● Written request
Edit the records below so that every "Instruction" becomes "Directive", leaving all other text untouched.

Collected data
----------

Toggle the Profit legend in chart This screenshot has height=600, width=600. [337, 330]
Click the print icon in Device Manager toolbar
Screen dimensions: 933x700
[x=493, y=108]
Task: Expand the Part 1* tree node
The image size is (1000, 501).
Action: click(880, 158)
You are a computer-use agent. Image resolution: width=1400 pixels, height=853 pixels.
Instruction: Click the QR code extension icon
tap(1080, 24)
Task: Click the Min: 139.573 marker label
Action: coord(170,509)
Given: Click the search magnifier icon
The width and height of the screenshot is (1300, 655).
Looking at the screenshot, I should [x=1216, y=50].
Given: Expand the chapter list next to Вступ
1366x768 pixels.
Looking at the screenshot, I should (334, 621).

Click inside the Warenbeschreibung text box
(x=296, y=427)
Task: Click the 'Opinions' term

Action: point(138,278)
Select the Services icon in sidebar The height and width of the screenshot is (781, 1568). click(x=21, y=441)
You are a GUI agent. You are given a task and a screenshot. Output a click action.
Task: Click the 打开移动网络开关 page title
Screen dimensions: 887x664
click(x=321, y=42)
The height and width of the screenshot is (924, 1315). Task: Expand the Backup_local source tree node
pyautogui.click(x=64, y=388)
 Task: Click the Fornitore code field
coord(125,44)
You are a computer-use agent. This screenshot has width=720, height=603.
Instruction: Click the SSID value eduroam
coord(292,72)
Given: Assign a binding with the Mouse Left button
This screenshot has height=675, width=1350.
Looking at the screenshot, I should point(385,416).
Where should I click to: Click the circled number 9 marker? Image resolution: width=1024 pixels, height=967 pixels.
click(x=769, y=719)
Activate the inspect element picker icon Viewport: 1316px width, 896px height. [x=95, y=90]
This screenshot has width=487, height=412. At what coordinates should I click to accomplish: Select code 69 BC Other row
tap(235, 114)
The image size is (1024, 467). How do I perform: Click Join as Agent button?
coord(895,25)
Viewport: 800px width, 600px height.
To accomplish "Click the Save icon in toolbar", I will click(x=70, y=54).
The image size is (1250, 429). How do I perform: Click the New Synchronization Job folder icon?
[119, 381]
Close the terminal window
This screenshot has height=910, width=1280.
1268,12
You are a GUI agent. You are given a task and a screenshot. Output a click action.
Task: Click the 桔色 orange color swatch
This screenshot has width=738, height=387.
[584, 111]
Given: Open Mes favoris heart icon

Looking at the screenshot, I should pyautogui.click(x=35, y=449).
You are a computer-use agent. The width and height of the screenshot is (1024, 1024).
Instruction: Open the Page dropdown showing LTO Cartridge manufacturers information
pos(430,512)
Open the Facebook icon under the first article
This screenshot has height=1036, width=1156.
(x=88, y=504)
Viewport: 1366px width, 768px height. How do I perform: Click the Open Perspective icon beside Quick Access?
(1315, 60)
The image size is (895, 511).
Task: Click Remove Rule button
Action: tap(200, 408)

----------

● Finished answer
Toggle the Profit legend in chart This screenshot has height=600, width=600. [337, 330]
Click the print icon in Device Manager toolbar
Screen dimensions: 933x700
[x=493, y=108]
Task: Expand the Part 1* tree node
The image size is (1000, 501).
Action: click(880, 158)
You are a computer-use agent. Image resolution: width=1400 pixels, height=853 pixels.
Directive: Click the QR code extension icon
tap(1080, 24)
Task: Click the Min: 139.573 marker label
Action: coord(170,509)
Given: Click the search magnifier icon
The width and height of the screenshot is (1300, 655).
Looking at the screenshot, I should [x=1216, y=50].
Given: Expand the chapter list next to Вступ
1366x768 pixels.
Looking at the screenshot, I should (334, 621).

Click inside the Warenbeschreibung text box
(x=296, y=427)
Task: Click the 'Opinions' term

Action: point(138,278)
Select the Services icon in sidebar The height and width of the screenshot is (781, 1568). click(x=21, y=441)
You are a GUI agent. You are given a task and a screenshot. Output a click action.
Task: Click the 打开移动网络开关 page title
Screen dimensions: 887x664
click(x=321, y=42)
The height and width of the screenshot is (924, 1315). Task: Expand the Backup_local source tree node
pyautogui.click(x=64, y=388)
 Task: Click the Fornitore code field
coord(125,44)
You are a computer-use agent. This screenshot has width=720, height=603.
Directive: Click the SSID value eduroam
coord(292,72)
Given: Assign a binding with the Mouse Left button
This screenshot has height=675, width=1350.
Looking at the screenshot, I should point(385,416).
Where should I click to: Click the circled number 9 marker? Image resolution: width=1024 pixels, height=967 pixels.
click(x=769, y=719)
Activate the inspect element picker icon Viewport: 1316px width, 896px height. [x=95, y=90]
This screenshot has width=487, height=412. At what coordinates should I click to accomplish: Select code 69 BC Other row
tap(235, 114)
The image size is (1024, 467). How do I perform: Click Join as Agent button?
coord(895,25)
Viewport: 800px width, 600px height.
To accomplish "Click the Save icon in toolbar", I will click(x=70, y=54).
The image size is (1250, 429). How do I perform: Click the New Synchronization Job folder icon?
[119, 381]
Close the terminal window
This screenshot has height=910, width=1280.
1268,12
You are a GUI agent. You are given a task and a screenshot. Output a click action.
Task: Click the 桔色 orange color swatch
This screenshot has width=738, height=387.
[584, 111]
Given: Open Mes favoris heart icon

Looking at the screenshot, I should pyautogui.click(x=35, y=449).
You are a computer-use agent. The width and height of the screenshot is (1024, 1024).
Directive: Open the Page dropdown showing LTO Cartridge manufacturers information
pos(430,512)
Open the Facebook icon under the first article
This screenshot has height=1036, width=1156.
(x=88, y=504)
Viewport: 1366px width, 768px height. How do I perform: Click the Open Perspective icon beside Quick Access?
(1315, 60)
The image size is (895, 511).
Task: Click Remove Rule button
Action: tap(200, 408)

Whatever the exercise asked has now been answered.